TASK OBJECTIVE
Across the data below, how many lines have the word "dialog" in them? Give the number and nothing else.

_ _ _ _ _ _ _

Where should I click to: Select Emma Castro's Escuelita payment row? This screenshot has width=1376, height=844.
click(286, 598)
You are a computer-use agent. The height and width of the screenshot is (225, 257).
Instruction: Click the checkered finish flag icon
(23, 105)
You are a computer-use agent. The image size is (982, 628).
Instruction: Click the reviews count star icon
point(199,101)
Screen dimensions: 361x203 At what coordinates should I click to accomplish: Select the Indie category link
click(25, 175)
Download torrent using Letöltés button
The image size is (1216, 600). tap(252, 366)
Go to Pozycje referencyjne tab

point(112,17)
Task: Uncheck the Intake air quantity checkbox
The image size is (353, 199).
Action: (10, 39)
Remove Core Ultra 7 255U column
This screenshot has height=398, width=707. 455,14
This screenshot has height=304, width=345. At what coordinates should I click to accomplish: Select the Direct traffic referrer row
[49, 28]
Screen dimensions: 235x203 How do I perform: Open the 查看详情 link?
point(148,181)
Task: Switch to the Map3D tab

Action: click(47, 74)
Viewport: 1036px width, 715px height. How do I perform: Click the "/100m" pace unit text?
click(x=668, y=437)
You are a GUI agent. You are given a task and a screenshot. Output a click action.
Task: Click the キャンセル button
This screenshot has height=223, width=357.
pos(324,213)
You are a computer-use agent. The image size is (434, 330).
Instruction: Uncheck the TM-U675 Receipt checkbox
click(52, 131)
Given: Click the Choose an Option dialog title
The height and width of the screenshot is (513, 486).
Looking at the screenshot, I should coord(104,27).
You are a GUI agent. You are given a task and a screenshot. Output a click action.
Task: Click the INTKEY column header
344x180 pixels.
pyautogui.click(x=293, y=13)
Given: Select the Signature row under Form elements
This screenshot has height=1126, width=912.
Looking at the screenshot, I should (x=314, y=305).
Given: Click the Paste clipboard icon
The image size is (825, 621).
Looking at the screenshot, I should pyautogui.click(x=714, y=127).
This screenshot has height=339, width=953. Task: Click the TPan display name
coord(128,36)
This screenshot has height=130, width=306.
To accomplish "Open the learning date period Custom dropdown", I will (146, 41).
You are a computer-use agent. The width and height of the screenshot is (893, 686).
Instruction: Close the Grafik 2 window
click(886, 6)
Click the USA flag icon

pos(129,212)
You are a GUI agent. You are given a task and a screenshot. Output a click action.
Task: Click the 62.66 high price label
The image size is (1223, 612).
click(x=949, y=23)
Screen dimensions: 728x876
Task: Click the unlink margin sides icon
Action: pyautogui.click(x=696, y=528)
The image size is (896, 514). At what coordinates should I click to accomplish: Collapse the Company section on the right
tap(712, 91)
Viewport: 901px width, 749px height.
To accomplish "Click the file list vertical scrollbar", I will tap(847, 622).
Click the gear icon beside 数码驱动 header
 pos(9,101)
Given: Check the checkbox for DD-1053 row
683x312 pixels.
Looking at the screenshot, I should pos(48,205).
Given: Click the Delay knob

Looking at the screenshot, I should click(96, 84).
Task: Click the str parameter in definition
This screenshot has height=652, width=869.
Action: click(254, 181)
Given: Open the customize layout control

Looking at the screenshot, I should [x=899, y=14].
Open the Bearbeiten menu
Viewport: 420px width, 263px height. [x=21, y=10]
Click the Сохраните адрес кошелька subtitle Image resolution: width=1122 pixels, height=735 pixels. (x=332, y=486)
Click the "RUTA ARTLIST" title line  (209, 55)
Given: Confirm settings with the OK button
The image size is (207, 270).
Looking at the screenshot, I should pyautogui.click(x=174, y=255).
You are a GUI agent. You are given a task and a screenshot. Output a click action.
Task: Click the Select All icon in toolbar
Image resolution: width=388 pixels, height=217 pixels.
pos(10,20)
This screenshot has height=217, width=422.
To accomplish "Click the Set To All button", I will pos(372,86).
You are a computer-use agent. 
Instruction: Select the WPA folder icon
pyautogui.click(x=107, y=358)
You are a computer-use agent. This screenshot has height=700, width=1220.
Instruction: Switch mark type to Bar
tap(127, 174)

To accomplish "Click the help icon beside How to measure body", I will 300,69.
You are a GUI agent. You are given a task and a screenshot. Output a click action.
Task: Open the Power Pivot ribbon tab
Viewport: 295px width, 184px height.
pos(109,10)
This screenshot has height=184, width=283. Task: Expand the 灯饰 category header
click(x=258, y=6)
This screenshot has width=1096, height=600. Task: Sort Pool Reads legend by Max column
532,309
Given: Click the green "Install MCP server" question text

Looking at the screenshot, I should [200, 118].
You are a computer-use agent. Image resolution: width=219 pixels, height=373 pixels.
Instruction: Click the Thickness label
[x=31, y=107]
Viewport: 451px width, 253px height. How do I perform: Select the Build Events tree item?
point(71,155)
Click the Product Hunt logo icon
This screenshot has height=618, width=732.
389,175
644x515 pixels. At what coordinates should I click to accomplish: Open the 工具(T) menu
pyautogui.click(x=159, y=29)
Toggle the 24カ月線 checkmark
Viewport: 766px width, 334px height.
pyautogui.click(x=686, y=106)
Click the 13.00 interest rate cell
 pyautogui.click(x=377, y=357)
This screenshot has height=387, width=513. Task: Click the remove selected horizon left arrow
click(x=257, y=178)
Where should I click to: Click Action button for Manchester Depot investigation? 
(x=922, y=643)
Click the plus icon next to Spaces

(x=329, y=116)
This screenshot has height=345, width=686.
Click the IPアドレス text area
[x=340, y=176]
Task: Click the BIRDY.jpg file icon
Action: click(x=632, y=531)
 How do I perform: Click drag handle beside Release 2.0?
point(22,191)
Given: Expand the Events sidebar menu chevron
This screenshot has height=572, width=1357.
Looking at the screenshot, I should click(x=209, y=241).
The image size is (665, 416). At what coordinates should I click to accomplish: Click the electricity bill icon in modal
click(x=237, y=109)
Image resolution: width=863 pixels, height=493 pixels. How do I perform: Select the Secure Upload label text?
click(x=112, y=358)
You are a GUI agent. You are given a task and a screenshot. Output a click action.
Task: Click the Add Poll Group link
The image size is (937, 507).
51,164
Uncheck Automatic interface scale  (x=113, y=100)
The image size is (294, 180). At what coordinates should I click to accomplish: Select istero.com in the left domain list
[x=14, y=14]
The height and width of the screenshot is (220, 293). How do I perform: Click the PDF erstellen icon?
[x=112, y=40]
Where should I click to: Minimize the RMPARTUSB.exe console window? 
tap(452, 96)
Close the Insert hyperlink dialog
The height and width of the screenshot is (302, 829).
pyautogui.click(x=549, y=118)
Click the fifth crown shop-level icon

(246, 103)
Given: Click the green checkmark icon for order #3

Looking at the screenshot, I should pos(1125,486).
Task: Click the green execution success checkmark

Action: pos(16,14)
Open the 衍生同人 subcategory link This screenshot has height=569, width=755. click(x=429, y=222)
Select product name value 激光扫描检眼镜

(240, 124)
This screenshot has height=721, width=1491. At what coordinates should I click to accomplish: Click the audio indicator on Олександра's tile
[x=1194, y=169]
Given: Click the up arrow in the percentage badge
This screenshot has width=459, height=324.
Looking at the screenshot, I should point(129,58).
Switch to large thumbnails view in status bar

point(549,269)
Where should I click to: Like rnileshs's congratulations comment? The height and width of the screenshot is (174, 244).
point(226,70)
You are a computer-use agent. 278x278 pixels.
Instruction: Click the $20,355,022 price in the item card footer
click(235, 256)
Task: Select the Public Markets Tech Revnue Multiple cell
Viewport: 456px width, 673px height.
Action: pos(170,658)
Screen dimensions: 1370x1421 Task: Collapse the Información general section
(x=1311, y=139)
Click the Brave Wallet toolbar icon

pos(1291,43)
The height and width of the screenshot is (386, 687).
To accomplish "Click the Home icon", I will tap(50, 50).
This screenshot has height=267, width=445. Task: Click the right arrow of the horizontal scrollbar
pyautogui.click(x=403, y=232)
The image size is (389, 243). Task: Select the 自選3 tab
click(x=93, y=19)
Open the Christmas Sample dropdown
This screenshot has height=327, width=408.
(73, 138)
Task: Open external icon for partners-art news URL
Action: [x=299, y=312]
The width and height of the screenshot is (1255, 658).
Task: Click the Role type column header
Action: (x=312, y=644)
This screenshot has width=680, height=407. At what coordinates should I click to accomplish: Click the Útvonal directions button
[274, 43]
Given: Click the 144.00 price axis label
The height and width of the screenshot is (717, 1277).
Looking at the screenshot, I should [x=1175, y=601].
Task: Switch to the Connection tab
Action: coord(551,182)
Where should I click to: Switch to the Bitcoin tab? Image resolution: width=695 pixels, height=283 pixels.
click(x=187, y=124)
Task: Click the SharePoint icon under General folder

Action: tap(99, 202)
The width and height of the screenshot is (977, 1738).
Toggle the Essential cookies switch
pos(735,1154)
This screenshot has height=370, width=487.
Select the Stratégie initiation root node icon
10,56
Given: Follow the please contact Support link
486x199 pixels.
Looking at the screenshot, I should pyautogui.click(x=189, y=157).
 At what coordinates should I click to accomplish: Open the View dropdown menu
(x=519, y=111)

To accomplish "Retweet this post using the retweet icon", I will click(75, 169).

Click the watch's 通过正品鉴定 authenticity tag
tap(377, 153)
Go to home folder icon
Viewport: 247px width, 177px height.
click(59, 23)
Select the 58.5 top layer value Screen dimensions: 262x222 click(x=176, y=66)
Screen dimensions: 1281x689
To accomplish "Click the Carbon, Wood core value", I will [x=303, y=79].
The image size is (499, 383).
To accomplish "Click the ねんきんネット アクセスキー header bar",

_ _ _ _ _ _ _

RESPONSE TO THIS TASK
2